BU Director of Media and Public Relations Ryan Yarosh and Provost Donald Nieman said they didn’t pay much thought to the drop. Yarosh said that the reputation-based element of the ranking has hampered Binghamton in the past, while Nieman added that people unfamiliar with the University are asked to evaluate its reputation.
Maybe the ranking has its flaws. A fool-proof method of determining a school’s worth really isn’t possible, and Nieman poses a fair argument.
But these rankings can’t possibly be as unimportant as their tones suggest. The admissions page on the BU website, meant to attract prospective students, has an entire page dubbed “Accolades,” on which rankings the University has received from a variety of different media outlets are listed. If the ratings systems are so arbitrary that an eight-spot drop isn’t even worth concern from the administration, why bother advertising the ranks at all?
President Harvey Stenger has set lofty goals for the University. Last year, he unveiled and began to implement the “Road Map for Success,” which details specific policy and infrastructure goals in order to secure Binghamton’s reputation as the “premier public university in the northeast.” Ultimately, as the word “premier” would suggest, the hope is to top the charts.

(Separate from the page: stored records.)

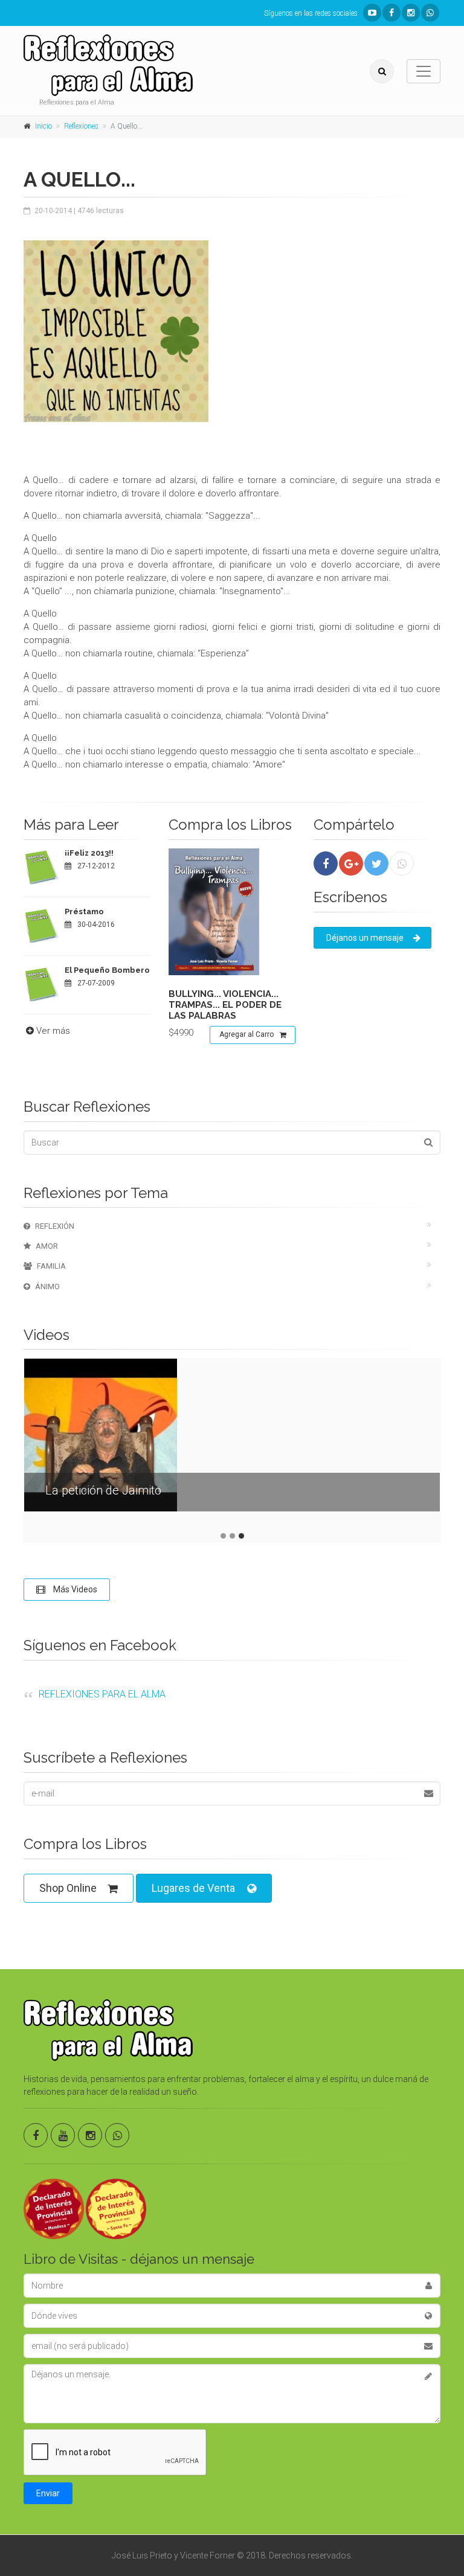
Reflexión (54, 1226)
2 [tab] (232, 1536)
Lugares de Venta (193, 1888)
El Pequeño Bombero (107, 970)
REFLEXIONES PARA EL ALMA (102, 1694)
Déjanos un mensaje (365, 938)
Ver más (53, 1030)
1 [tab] (223, 1536)
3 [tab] (241, 1536)
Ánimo (47, 1286)
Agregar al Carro (246, 1034)
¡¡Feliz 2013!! (89, 852)
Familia (51, 1265)
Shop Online (68, 1888)
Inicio (43, 126)
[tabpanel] (232, 1444)
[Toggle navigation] (423, 71)
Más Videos (74, 1589)
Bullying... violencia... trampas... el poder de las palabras (225, 1004)
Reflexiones (81, 126)
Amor (47, 1246)
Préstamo (84, 911)
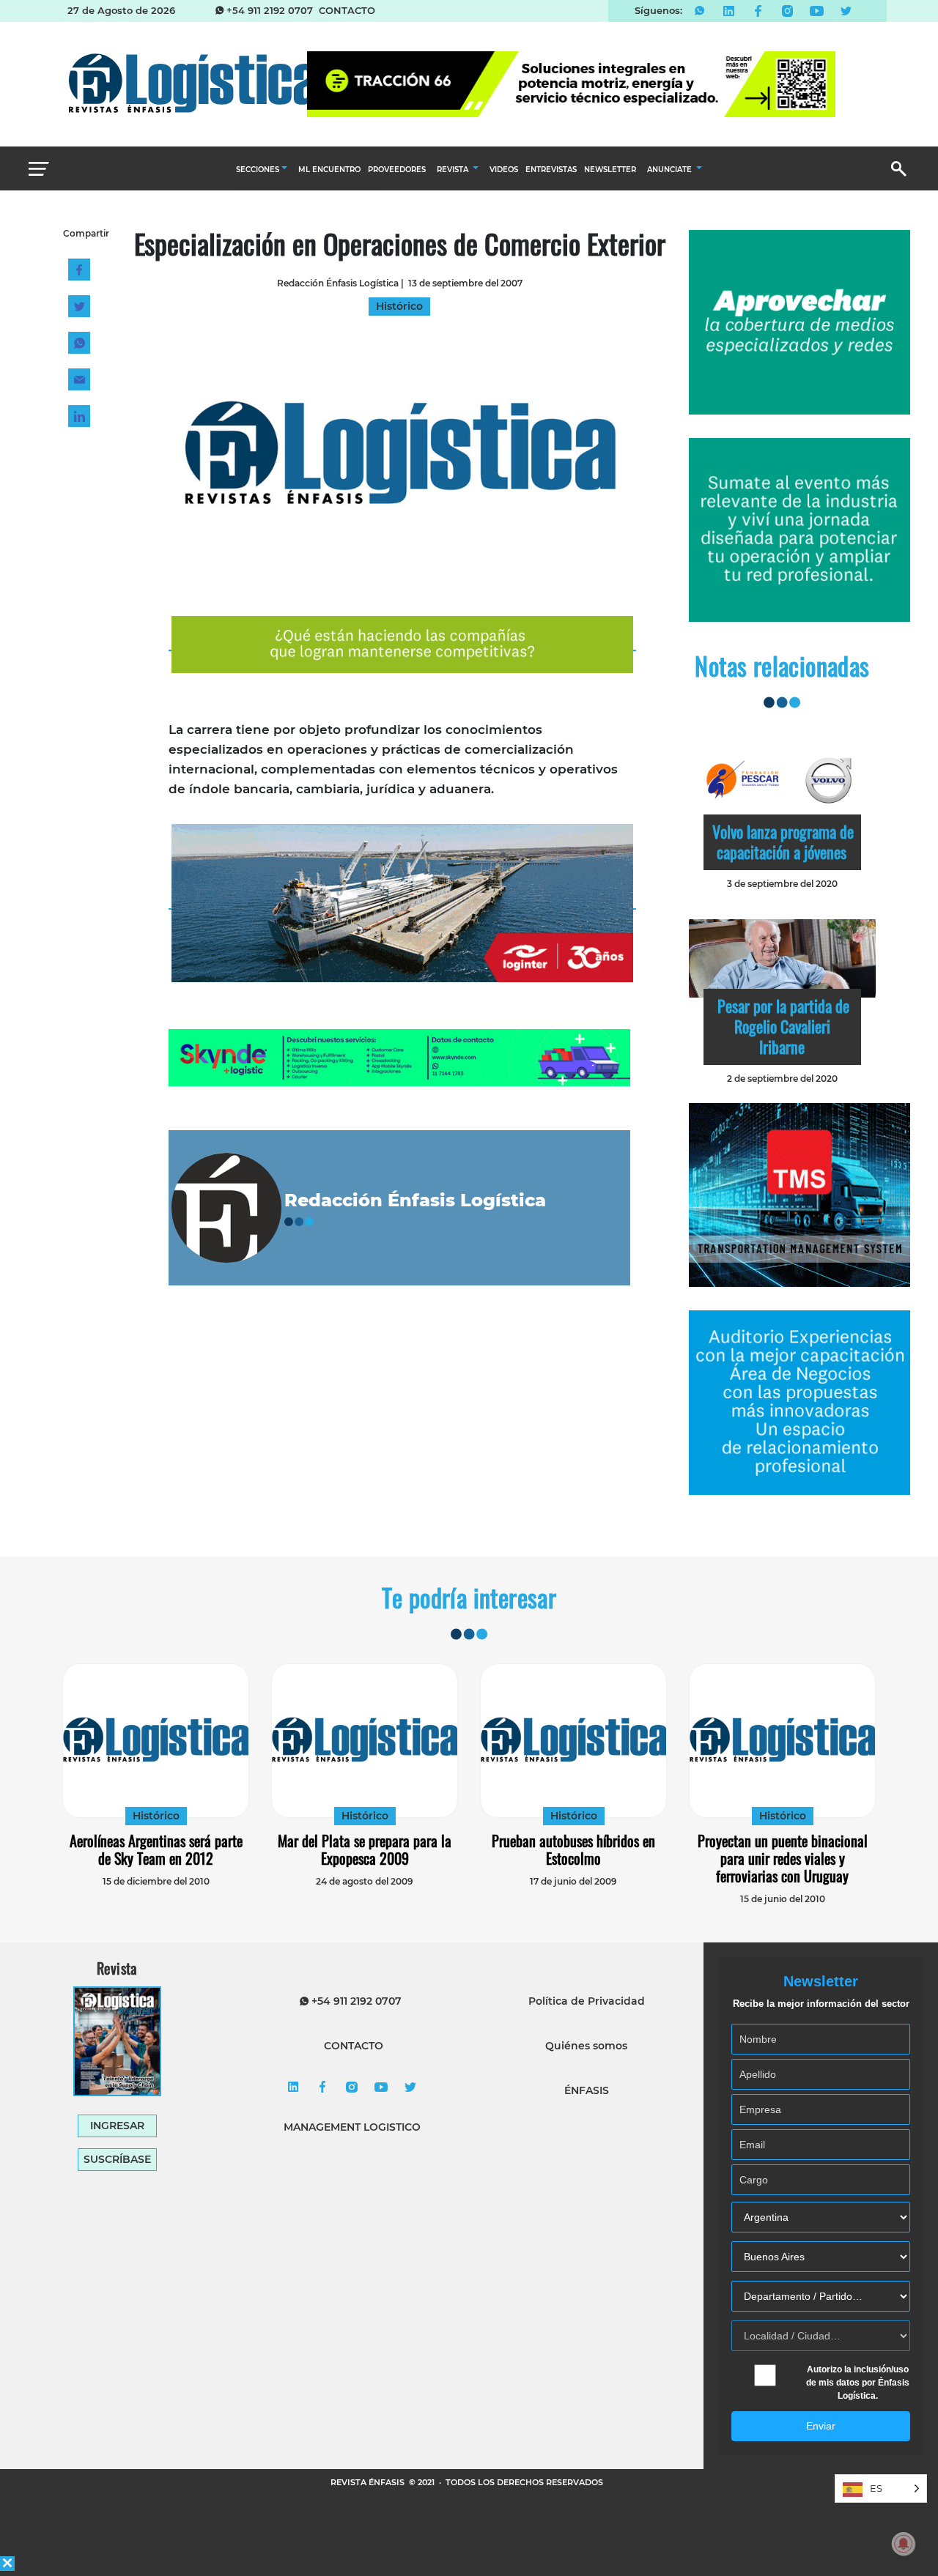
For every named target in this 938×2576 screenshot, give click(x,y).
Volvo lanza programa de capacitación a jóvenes (783, 842)
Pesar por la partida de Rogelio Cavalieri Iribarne (783, 1026)
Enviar (820, 2426)
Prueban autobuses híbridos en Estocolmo (573, 1849)
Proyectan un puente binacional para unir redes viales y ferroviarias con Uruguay (783, 1858)
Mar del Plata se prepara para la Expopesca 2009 (364, 1849)
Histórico (156, 1815)
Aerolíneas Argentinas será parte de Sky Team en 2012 (156, 1849)
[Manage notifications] (903, 2543)
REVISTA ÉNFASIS (368, 2482)
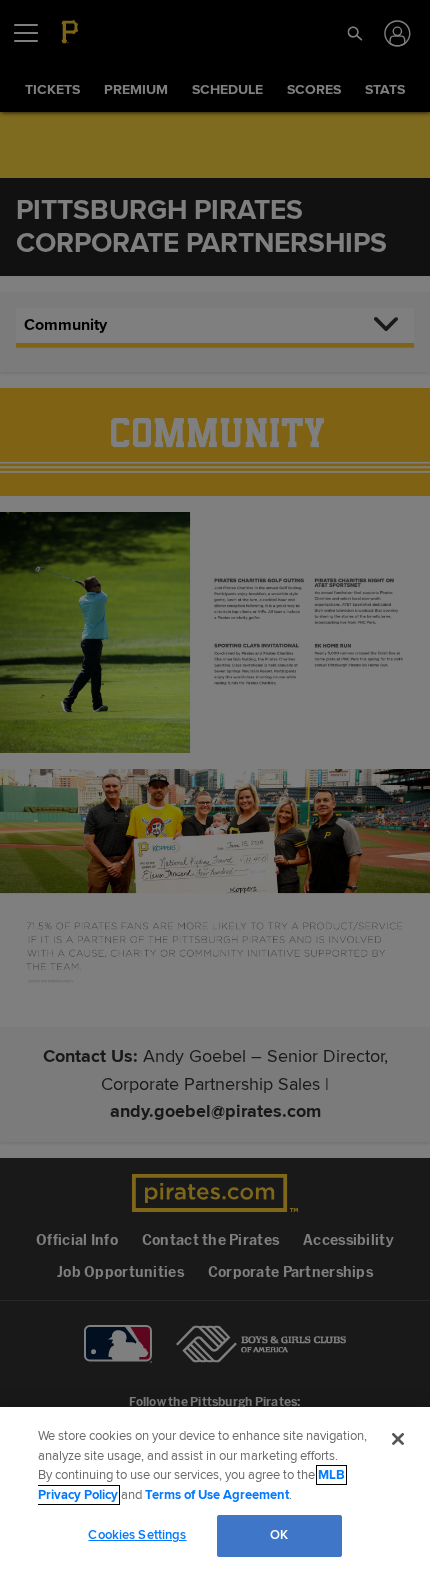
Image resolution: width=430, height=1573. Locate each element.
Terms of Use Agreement (217, 1495)
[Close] (398, 1439)
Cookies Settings (137, 1535)
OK (279, 1535)
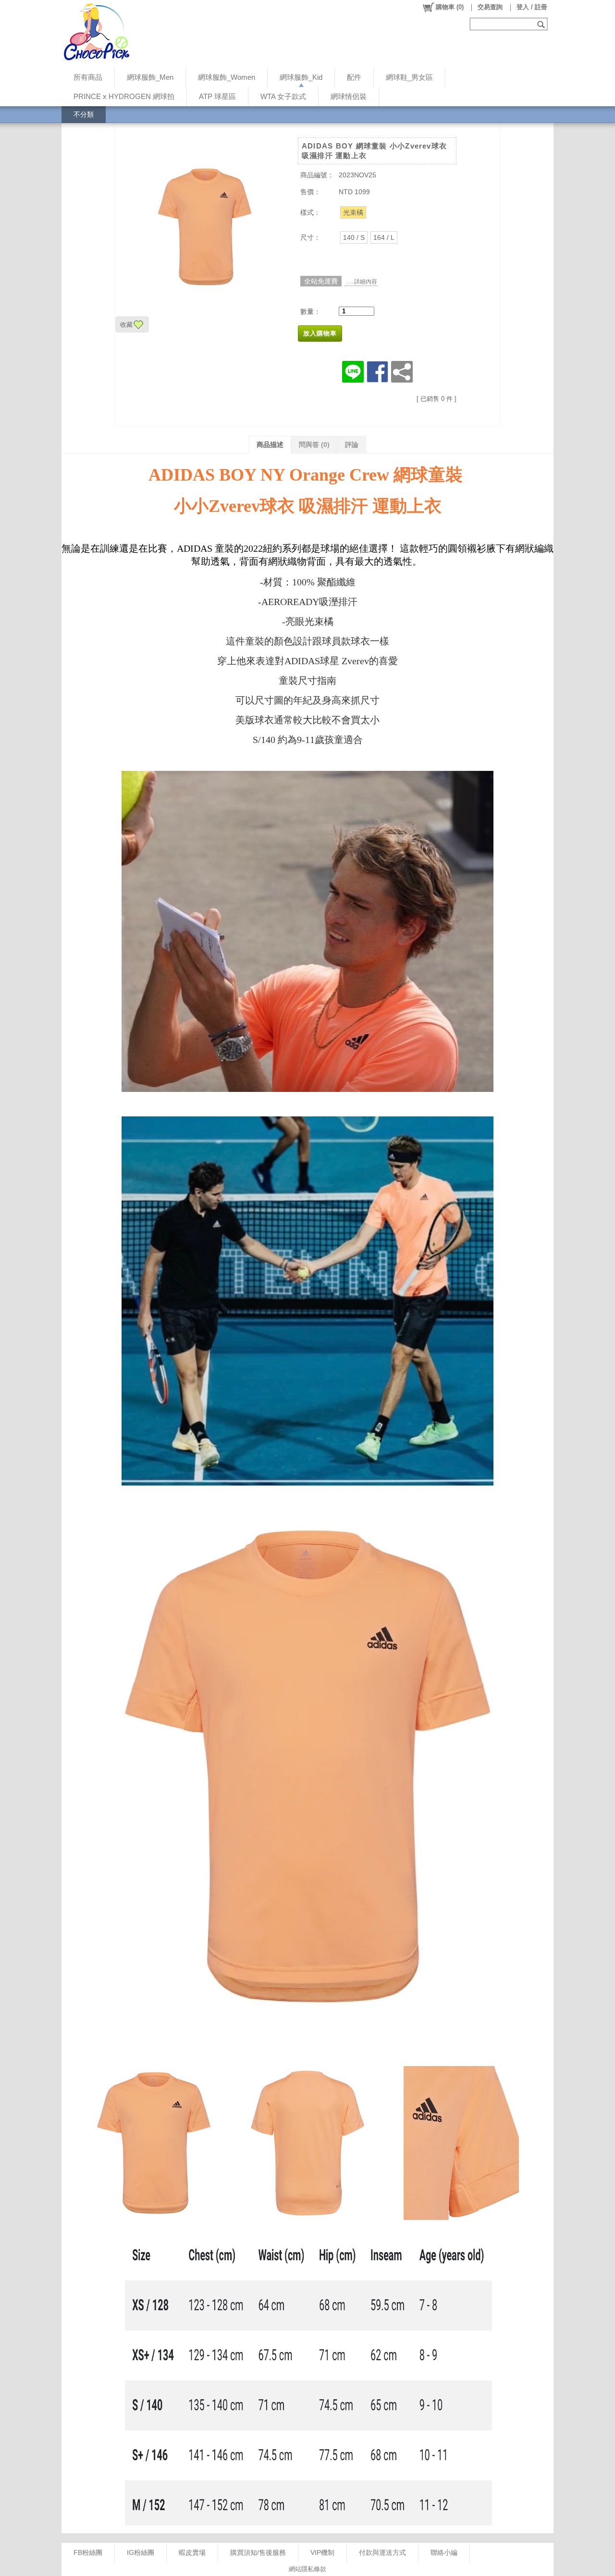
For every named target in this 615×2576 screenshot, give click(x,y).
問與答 (314, 444)
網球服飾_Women (226, 77)
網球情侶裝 (349, 96)
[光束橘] (353, 212)
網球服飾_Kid (301, 77)
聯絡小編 (443, 2552)
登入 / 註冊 (532, 7)
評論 (351, 444)
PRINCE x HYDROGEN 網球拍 (124, 96)
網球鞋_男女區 (409, 77)
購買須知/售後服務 (258, 2552)
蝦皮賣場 (192, 2552)
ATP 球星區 (217, 96)
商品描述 (270, 444)
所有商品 (88, 77)
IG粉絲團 (140, 2552)
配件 (354, 77)
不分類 (84, 114)
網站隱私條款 (307, 2569)
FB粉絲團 (88, 2552)
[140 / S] (354, 237)
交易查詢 (490, 7)
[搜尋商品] (542, 24)
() (450, 7)
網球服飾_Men (150, 77)
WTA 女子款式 (283, 96)
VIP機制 (322, 2552)
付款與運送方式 (382, 2552)
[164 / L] (384, 237)
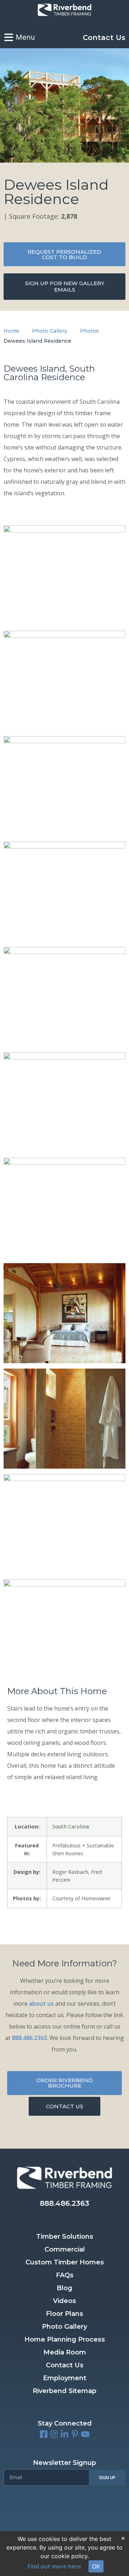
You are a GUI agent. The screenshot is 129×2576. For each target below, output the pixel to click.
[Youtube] (85, 2434)
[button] (65, 2423)
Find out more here (54, 2566)
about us (41, 2003)
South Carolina (70, 1826)
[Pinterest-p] (75, 2434)
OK (96, 2566)
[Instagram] (54, 2434)
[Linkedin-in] (64, 2434)
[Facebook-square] (43, 2434)
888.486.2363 (29, 2038)
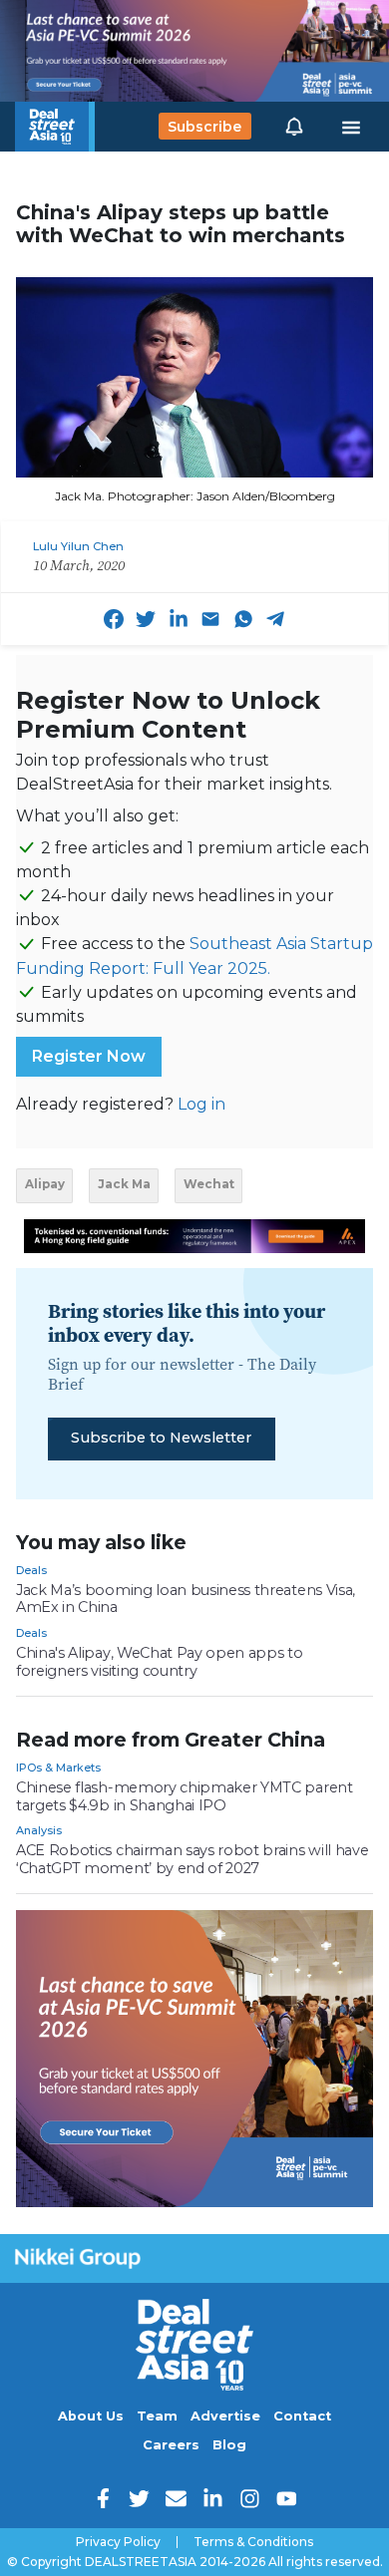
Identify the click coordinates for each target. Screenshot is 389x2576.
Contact (302, 2416)
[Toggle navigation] (351, 127)
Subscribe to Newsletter (161, 1438)
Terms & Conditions (253, 2542)
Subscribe (204, 127)
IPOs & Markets (58, 1767)
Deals (31, 1570)
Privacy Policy (118, 2542)
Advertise (225, 2416)
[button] (294, 127)
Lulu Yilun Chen (78, 546)
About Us (91, 2416)
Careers (171, 2444)
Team (157, 2416)
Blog (229, 2444)
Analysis (39, 1830)
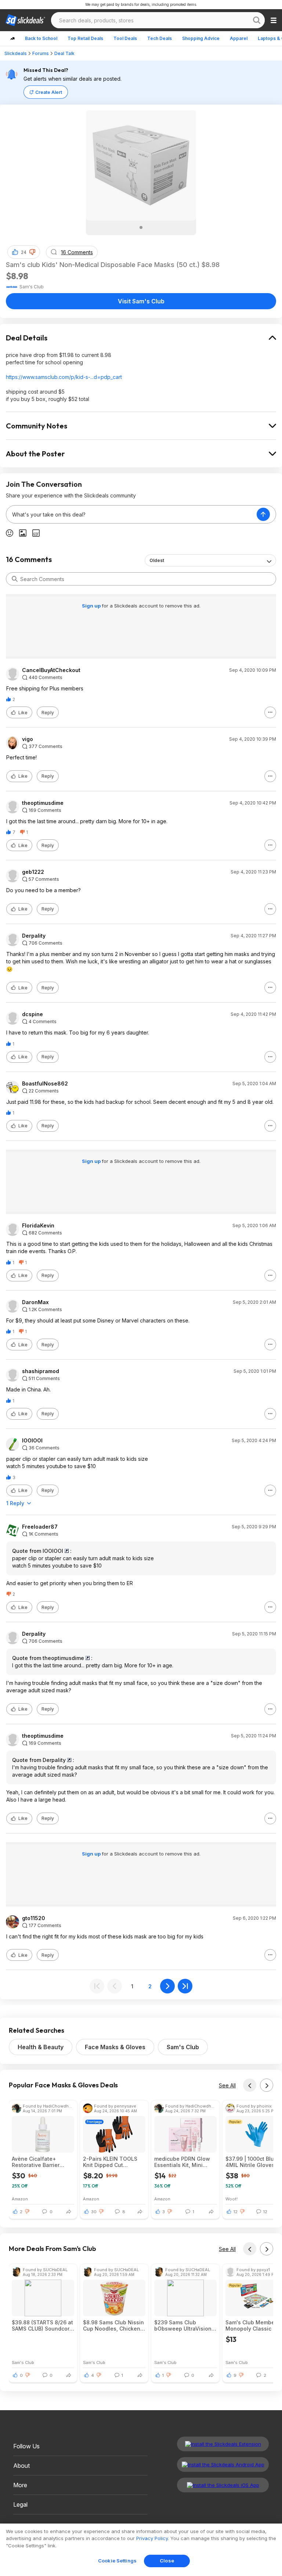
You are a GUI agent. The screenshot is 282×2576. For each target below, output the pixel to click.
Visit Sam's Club (141, 301)
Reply (47, 712)
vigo (27, 739)
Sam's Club (183, 2047)
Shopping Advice (201, 38)
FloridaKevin (38, 1226)
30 (94, 2211)
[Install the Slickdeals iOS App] (223, 2485)
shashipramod (40, 1371)
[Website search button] (257, 20)
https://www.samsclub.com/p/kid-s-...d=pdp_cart (64, 377)
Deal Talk (64, 53)
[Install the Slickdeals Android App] (223, 2464)
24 (23, 252)
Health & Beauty (41, 2047)
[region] (141, 2550)
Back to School (41, 38)
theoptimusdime (43, 803)
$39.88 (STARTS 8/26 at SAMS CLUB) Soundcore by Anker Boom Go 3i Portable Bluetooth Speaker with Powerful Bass (42, 2325)
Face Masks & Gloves (115, 2047)
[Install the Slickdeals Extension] (223, 2444)
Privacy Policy (152, 2538)
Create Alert (48, 92)
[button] (32, 252)
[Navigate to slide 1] (141, 227)
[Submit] (15, 578)
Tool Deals (125, 38)
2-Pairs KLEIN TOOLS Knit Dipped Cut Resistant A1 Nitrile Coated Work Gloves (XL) (110, 2162)
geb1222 (33, 872)
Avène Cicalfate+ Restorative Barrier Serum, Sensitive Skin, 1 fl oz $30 (42, 2162)
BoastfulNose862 (45, 1084)
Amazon (20, 2198)
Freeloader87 (40, 1527)
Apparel (238, 38)
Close (167, 2561)
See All (227, 2085)
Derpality (34, 936)
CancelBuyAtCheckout (51, 670)
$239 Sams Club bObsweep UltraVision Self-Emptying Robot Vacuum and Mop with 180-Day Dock (183, 2325)
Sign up (92, 606)
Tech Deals (159, 38)
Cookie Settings (117, 2561)
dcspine (32, 1014)
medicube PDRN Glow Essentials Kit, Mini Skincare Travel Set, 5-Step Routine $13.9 (183, 2162)
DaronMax (35, 1302)
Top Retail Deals (85, 38)
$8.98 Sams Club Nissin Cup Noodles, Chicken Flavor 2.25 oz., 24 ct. (113, 2325)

And now we’re eight spots further from that goal.
Our thoughts? Pick a stance. Either these ratings systems are trivial and arbitrary, and the students who go here should value the quality of their education regardless of what spot it holds in a magazine, or the high praises Binghamton receives from third parties are a testament to our climbing place in the world. If our philosophy is the latter, we can’t abandon it whenever the numbers don’t go in our favor.
Ultimately, we think you would be hard pressed to find a student on campus who noticed a significant decline in the quality of their education from last year to this year. But the fact of the matter is, someone did notice. And while there are inherent problems with forcing different schools to compete for top spots on lists, as an up and coming public school, the only direction we should be moving is up.